Fifty-eight critically ill patients were randomized to two groups. In group 1 (27 patients) attempts were made to maintain VO2 I greater than or equal to 150 or DO2 I greater than or equal to 600 mL/min/m2. If DO2 I was > 600, no attempt was made to increase VO sub 2 I even if it was <150. Group 2 (31 patients) was resuscitated based on conventional parameters. Volume resuscitation protocols and goals for pulmonary capillary wedge pressure were the same in both groups. VO2 I/DO2 I were recorded in group 2, but physicians were blinded to this data.
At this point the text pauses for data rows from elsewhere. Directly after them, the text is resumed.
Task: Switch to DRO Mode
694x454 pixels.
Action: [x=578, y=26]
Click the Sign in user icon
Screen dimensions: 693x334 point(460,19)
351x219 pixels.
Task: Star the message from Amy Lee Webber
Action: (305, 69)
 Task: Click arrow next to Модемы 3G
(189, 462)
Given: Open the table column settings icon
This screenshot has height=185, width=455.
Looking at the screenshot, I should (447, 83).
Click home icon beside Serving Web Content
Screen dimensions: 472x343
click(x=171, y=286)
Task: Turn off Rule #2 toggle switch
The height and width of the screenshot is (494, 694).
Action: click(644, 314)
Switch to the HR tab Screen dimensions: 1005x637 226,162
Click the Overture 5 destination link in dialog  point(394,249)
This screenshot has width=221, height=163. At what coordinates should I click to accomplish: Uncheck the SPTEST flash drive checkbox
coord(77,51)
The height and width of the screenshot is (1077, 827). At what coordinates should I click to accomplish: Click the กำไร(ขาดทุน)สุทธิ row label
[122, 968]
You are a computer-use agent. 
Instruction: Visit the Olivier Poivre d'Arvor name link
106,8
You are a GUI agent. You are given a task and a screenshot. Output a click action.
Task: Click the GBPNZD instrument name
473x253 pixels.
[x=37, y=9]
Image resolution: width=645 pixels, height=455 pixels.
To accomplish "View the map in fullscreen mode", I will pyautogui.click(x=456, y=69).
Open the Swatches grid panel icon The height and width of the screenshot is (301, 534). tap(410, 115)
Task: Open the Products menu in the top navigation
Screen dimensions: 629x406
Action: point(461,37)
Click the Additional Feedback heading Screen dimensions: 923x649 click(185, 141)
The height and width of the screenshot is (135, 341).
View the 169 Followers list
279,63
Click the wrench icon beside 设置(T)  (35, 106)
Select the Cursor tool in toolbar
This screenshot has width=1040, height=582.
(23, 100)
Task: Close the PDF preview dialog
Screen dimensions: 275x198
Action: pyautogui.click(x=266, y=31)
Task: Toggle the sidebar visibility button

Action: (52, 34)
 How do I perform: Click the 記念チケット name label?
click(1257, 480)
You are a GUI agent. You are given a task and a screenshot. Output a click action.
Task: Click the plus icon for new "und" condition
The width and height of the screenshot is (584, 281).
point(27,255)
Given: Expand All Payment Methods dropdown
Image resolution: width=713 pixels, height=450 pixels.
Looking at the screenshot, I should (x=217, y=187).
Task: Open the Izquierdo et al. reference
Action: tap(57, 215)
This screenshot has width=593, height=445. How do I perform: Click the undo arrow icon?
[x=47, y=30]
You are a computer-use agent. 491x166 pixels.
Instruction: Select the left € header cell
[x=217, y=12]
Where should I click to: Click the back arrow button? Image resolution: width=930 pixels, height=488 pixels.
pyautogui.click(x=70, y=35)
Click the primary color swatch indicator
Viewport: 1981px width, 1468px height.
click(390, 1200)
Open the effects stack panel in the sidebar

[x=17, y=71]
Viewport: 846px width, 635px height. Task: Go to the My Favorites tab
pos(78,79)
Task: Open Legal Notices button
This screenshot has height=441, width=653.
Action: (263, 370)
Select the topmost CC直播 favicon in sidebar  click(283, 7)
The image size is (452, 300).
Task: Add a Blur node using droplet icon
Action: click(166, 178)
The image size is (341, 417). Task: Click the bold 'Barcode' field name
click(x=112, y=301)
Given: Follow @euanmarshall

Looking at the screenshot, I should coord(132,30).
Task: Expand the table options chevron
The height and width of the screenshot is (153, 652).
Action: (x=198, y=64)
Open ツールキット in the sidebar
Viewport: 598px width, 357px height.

Age, Injury Severity Score, and Acute Physiology and Chronic Health Evaluation (APACHE II) score were not different between groups.

Main Results

Three patients in group 1 and two patients in group 2 died of organ failure (OF). One additional patient in group 2 died of refractory shock within 24 hours. Two of the patients in group 1 who died failed to meet VO2 I/DO2 I goals within 24 hours despite maximal resuscitation. Mortality was not different between the groups even with exclusion of the group 1 patients who failed to meet VO2 I/DO2 I goals (p = 0.66). After exclusion of the patient in group 2 who died of refractory shock, OF occurred in 18 of 27 (67%) in group 1 and in 22 of 30 (73%) in group 2 (p = 0.58). Length of ventilator support, intensive care unit stay, and hospital stay were not different between groups. When all patients were assessed, no difference was found in the incidence of OF between patients who attained the VO2 I goal and those who did not. OF occurred in 20 of 34 (59%) patients who maintained a mean DO2 I greater than or equal to 600 during the first 24 hours of the study and in 21 of 24 (88%) of those who did not (p < 0.02).


No difference was found in the incidence of OF or death in patients resuscitated based on oxygen transport parameters compared to conventional parameters. These data suggest that given adequate volume resuscitation, oxygen-based parameters are more useful as predictors of outcome than as endpoints for resuscitation.